====== MATERIAL TO PROCESS

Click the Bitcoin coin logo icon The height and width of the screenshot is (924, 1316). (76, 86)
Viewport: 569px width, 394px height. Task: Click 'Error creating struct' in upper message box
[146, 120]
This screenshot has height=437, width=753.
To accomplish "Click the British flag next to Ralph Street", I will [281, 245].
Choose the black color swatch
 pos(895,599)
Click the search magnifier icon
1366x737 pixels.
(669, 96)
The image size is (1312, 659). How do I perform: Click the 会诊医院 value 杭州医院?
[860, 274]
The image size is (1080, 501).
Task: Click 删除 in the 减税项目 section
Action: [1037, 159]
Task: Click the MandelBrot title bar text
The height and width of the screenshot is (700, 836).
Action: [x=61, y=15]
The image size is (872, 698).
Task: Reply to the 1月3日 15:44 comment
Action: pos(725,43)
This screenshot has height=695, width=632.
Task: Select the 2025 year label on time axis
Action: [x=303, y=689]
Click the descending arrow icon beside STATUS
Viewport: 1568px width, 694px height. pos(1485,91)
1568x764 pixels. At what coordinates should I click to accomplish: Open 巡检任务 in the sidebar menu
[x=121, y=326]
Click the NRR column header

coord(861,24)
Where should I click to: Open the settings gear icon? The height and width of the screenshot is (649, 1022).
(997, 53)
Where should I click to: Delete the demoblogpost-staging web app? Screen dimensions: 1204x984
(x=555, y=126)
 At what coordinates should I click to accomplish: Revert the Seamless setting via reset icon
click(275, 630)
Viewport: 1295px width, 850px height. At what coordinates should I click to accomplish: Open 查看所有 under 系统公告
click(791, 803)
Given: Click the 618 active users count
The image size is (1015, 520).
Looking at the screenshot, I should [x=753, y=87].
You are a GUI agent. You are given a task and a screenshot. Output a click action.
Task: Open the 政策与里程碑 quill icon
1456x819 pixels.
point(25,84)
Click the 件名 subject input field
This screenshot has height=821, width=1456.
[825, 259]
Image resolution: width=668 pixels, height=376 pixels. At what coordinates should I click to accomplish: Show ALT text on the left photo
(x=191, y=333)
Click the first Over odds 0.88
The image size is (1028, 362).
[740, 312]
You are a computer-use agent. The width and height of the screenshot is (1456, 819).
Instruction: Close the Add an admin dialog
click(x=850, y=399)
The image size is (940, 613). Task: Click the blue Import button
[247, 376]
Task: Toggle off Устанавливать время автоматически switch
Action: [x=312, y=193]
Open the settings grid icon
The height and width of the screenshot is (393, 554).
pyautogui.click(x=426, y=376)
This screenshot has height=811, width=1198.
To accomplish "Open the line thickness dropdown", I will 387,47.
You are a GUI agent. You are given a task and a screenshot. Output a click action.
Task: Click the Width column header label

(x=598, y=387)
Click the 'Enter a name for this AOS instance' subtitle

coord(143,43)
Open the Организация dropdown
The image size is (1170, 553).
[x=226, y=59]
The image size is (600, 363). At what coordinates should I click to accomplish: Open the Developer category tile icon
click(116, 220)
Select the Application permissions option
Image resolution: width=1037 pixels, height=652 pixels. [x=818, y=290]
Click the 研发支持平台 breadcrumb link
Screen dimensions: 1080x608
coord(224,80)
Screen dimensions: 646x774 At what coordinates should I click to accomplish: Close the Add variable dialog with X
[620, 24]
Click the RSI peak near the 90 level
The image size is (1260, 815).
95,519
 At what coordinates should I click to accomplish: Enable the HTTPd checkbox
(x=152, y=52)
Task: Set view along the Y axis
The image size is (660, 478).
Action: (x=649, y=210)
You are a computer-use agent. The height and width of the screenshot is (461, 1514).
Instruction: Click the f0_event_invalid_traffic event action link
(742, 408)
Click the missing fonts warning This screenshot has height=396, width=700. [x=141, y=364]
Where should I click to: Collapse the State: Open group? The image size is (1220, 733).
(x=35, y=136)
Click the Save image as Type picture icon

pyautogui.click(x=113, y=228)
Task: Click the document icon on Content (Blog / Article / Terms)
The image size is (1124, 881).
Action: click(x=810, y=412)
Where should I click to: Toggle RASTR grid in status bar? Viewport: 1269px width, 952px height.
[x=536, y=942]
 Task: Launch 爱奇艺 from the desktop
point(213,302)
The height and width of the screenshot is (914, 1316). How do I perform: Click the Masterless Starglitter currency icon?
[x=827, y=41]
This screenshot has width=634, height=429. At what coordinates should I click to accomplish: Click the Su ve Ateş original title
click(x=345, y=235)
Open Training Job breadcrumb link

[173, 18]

============

> **HOW TO COMPLETE THIS TASK**:
Count the lines of the data that hold the string "will", and give that number as the entire reply.

> **RESPONSE BELOW**:
2